Kwame Olufemi, Community Movement Builders, is quoted on the Stop Cop City website, “To be clear — cop city is not just a controversial training center. It is a war base where police will learn military-like maneuvers to kill Black people and control our bodies and movements.”
“They are practicing how to make sure poor and working-class people stay in line. So, when the police kill us in the streets again, like they did to Rayshard Brooks in 2020, they can control our protests and community response to how they continually murder our people,” Olufemi said.
According to Police Scorecard, Atlanta has more racial disparities in deadly force than 83 percent of departments. Police killed 24 people from 2013-2021, 88 percent of those people being Black. The population of Atlanta is less than 50 percent Black, however 90 percent of people arrested during this time period were Black. A Black person in Atlanta is 14.6 times more likely to be arrested for low level, non-violent crimes than a white person.

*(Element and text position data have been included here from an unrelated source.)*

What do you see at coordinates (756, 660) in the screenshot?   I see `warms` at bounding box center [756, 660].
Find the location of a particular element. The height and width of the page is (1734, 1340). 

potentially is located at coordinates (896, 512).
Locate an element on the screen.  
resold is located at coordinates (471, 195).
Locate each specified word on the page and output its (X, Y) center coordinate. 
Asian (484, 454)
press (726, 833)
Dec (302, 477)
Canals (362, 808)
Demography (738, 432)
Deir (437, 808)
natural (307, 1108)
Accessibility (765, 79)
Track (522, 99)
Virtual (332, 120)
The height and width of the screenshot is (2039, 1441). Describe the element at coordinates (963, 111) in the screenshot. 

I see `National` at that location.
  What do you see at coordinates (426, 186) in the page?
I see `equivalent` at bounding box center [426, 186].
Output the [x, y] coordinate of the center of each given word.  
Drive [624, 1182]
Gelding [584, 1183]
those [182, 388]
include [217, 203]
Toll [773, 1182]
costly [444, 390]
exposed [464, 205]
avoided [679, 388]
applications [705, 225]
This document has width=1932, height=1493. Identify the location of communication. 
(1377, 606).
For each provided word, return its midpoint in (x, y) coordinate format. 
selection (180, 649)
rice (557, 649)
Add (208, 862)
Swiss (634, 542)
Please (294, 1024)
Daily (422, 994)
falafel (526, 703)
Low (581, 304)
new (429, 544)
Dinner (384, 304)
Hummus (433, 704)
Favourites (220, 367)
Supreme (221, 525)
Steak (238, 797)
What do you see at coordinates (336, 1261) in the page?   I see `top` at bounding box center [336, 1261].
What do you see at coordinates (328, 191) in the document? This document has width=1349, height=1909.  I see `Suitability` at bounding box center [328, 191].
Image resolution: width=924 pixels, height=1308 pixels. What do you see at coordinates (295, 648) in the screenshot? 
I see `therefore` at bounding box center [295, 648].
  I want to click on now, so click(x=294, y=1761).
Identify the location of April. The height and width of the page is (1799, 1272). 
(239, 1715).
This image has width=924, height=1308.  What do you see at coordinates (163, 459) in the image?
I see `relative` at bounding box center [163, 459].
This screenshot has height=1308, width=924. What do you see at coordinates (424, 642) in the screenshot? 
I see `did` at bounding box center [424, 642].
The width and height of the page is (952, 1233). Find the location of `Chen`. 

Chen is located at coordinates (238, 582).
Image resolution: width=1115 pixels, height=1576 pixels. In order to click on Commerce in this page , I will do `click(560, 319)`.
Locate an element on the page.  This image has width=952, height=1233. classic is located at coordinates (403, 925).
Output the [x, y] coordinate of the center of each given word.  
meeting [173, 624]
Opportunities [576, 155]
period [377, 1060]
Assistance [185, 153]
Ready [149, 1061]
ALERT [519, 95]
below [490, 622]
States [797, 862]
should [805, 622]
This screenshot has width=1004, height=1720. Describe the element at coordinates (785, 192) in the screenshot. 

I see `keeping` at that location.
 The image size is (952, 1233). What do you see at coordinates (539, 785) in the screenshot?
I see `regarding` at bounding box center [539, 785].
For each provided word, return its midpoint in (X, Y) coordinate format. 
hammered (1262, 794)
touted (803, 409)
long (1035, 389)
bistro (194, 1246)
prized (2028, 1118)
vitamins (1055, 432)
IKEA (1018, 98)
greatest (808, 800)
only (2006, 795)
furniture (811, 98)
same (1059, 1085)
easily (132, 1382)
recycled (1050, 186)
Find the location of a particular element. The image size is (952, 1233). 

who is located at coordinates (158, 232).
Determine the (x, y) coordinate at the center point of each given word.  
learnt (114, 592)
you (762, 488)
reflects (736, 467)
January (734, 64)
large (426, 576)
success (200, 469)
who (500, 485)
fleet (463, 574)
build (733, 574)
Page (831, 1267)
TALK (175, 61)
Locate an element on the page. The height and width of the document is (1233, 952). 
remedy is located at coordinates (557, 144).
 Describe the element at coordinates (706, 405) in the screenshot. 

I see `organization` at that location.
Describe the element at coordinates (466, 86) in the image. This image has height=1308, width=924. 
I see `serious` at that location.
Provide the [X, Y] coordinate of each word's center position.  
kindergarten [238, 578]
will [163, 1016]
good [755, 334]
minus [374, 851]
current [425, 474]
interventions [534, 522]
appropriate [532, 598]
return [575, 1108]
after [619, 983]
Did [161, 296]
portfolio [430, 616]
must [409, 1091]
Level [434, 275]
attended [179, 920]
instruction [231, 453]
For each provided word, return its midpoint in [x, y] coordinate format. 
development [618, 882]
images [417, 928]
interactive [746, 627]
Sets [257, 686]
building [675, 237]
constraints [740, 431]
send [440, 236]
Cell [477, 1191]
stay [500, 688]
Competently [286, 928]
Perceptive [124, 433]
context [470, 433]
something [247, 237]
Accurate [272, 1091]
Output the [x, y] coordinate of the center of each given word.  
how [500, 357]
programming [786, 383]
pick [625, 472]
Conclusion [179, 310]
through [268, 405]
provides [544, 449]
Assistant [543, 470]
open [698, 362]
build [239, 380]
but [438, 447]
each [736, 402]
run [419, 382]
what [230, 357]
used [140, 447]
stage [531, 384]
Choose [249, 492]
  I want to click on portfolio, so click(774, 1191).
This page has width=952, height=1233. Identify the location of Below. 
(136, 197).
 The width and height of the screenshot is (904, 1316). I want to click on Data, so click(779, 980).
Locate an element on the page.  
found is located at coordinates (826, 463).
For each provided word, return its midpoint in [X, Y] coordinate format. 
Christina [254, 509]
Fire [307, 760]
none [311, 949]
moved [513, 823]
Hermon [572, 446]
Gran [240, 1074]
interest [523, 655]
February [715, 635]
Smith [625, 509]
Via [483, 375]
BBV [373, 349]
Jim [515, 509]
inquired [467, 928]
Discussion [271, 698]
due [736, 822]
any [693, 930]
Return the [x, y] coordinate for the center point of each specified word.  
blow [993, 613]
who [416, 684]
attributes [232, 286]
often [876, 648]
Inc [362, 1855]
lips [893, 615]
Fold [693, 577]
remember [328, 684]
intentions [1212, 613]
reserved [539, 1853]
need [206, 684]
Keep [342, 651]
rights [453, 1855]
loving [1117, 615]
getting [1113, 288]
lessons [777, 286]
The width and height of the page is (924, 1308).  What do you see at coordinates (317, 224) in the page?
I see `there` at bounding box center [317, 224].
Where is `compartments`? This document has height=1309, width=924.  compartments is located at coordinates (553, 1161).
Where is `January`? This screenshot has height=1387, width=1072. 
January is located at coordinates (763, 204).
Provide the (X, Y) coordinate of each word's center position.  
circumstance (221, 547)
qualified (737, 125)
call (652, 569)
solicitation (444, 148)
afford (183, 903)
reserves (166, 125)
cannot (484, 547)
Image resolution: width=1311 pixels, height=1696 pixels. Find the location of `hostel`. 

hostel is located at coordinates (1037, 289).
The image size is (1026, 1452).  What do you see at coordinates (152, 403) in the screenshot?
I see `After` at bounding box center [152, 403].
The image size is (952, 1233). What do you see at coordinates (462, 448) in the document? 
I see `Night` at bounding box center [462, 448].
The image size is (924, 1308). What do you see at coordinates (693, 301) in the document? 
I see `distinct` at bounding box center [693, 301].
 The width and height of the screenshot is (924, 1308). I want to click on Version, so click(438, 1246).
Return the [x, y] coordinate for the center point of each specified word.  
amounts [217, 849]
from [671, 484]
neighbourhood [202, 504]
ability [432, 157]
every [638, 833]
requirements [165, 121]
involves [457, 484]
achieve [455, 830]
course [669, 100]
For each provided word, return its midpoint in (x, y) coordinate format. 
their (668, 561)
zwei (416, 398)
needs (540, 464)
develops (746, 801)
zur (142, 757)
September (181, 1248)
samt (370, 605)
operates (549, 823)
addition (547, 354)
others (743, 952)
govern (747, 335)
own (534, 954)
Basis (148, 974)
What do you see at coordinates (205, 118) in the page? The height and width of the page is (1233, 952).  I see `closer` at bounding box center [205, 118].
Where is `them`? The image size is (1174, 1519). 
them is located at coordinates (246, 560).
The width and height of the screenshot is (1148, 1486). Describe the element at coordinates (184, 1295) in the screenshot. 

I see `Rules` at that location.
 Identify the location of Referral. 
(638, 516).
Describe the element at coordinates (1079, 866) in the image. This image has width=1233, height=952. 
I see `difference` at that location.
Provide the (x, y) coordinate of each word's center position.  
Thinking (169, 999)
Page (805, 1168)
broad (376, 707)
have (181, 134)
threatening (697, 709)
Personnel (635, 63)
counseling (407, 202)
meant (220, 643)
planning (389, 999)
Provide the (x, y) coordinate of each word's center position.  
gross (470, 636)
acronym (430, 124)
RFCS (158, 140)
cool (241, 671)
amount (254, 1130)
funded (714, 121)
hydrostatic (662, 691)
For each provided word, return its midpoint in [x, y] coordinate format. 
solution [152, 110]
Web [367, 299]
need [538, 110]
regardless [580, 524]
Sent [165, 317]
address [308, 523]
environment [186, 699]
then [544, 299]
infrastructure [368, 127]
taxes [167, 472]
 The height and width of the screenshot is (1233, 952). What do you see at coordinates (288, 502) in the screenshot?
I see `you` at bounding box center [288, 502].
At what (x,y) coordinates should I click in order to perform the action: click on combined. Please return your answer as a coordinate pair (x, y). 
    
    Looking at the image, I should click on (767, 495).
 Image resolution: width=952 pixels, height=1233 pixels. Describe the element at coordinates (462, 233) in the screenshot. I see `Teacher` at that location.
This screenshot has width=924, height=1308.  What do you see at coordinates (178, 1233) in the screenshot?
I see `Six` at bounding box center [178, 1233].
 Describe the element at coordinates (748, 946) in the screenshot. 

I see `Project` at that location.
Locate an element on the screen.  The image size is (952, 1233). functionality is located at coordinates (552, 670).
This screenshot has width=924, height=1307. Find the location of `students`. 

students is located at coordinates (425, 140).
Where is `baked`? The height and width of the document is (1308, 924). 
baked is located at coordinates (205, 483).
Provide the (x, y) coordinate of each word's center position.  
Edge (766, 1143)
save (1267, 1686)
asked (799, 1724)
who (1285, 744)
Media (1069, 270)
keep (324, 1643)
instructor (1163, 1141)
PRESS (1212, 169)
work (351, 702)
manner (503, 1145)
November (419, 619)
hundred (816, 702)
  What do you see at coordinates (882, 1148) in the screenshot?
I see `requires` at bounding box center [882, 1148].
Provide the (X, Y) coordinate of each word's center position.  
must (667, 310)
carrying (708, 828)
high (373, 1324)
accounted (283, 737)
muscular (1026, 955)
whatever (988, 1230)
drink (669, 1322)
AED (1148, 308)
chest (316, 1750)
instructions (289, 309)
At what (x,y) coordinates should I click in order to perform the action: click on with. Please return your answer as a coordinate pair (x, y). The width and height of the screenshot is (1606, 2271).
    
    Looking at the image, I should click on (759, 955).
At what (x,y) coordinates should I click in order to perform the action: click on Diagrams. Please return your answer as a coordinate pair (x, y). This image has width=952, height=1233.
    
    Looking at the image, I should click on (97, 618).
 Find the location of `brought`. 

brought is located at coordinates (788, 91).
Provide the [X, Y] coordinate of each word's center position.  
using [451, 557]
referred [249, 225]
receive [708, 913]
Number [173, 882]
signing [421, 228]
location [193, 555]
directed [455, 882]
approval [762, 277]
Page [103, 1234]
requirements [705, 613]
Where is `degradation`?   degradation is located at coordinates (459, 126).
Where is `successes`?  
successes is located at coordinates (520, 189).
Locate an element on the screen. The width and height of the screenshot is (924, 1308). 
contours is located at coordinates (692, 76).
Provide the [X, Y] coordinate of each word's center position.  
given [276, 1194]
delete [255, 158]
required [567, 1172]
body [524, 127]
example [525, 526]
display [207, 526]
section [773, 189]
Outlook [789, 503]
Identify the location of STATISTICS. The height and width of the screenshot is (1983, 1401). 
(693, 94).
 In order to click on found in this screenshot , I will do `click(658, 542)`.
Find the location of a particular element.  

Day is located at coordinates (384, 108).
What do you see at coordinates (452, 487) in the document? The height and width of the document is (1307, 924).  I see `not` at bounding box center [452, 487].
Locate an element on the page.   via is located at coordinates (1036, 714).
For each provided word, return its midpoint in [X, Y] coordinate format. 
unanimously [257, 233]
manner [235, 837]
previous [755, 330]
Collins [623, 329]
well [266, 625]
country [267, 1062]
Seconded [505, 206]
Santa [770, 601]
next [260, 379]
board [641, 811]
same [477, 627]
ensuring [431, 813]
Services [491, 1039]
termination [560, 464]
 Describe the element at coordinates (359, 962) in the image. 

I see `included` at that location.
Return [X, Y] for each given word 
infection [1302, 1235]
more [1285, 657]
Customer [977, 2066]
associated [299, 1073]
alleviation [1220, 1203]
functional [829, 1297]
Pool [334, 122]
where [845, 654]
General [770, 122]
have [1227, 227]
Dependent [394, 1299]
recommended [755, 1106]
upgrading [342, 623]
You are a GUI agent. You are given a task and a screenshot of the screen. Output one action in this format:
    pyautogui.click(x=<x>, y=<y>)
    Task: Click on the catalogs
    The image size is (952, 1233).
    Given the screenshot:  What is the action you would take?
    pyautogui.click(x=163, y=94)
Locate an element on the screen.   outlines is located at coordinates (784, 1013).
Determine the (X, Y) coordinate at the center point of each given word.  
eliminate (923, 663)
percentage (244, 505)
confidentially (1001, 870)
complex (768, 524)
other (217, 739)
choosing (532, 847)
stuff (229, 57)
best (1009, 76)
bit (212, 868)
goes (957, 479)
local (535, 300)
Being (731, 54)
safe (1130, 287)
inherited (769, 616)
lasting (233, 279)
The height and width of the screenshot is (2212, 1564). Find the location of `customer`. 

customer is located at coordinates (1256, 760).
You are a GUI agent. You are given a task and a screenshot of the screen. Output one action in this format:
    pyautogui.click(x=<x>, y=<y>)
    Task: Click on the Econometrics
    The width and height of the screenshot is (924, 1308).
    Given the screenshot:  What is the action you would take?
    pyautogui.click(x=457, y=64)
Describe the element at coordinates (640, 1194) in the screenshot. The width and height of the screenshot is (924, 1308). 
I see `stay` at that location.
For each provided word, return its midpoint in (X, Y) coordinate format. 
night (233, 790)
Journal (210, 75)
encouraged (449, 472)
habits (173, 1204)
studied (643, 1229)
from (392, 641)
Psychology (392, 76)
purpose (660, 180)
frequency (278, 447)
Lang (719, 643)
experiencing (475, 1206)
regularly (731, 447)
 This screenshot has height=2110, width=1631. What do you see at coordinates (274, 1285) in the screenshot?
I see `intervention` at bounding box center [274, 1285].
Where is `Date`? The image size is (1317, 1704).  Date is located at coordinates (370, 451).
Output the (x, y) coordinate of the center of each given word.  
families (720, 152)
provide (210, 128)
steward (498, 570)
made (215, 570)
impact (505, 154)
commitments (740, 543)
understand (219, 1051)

On January 18, Georgia State Troopers murdered a forest defender and medic named Tortuguita, marking the first environmental activist killed by police in the U.S. The project site is located on unceded Muscogee Creek land; a Native American tribe who were forcibly removed in 1821.
“My hope all along has been to build a better city, a better environment that all of us [that are] marginalized and displaced would have a say in what we build …we don’t have much left in our country,” said Dr. Craig Womack, Creek author and former professor of literature at Emory University in an interview with Mainline. “We still have hopes for these lands, these territories that give life to the people.”
APF says that despite opposition and protests, construction will proceed and the facility will open by the end of the year.